Y bien cierto es que, gran parte de la riqueza del monasterio de San Xusto de Toxosoutos se debe al paisaje que lo rodea. Sólo hay que acercarse hasta el municipio de Lousame, en la provincia de A Coruña, para comprobarlo. Una localidad integrada en el geodestino Ría de Muros e Noia, con cerca de cien kilómetros cuadrados de terreno que albergan un sinfín de tesoros naturales y parajes excepcionales poco conocidos para el visitante.

Se trata de un antiguo monasterio, hoy declarado Bien de Interés Cultural, fundado en 1131 por los caballeros Froila Alonso y Pedro Muñiz de Carnota. Hoy sin orden religiosa, el conjunto fue considerado uno de los monasterios cistercienses más relevantes de Galicia.
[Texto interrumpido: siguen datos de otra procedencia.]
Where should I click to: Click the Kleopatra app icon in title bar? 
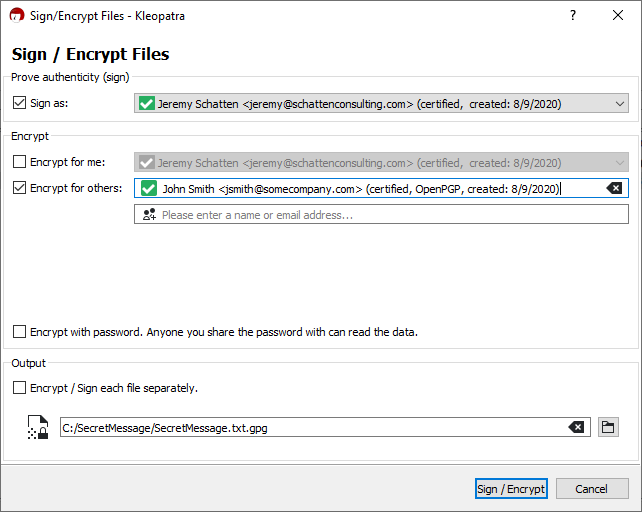click(x=16, y=16)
Abandonado a principios del siglo pasado, poco queda de la edificación original. Se conservan el claustro románico del siglo XII o XIII de influencia compostelana, con forma rectangular y de tamaño pequeño. Diez por doce metros, con arcos semicirculares -algunos adornados con molduras- y columnas coronadas con capiteles con decoración vegetal, son suficientes para mantener viva su historia.

Por su parte, la iglesia actual conocida como Igrexa Parroquial de San Xusto de Toxosoutos, presenta una excepcional torre-campanario que le proporciona todavía más presencia al conjunto en general.

Sin alejarnos demasiado, siguiendo el curso del río San Xusto que baña el ayuntamiento de Lousame, la belleza de este lugar nos sigue sorprendiendo. De hecho, nos encontramos en una zona en la que el agua tiene mucha importancia, dada la abundancia de cursos fluviales y pequeños riachuelos que discurren por todo el territorio. Por eso, siguiendo las sendas que pasan por las orillas del río, muy cerca del monasterio, se pueden ver hasta dos cascadas que contribuyen -más si cabe- al hechizo en el que nos sumerge el sonido del agua.

En torno a ellas se suceden diversos molinos, pasarelas de madera y fuentes de piedra que no vienen mal para tomar un descanso. Entre el impresionante paisaje que forman las pozas de agua, la vegetación y la propia forma del suelo llegaremos también hasta un puente medieval engalanado por la vegetación que crece a su alrededor.

Con todo, si todavía quedan dudas de la belleza de esta zona, subir hasta la cumbre conocida como A Muralla es un buen final para rematar este paseo de emociones. A unos 700 metros de altitud podremos distinguir municipios limítrofes como el de Rois y Dodro, el valle del río Ulla desde Padrón hasta su desembocadura, toda la Ría de Arousa, buena parte de la de Muros y Noia y por supuesto, una panorámica sorprendente de Lousame.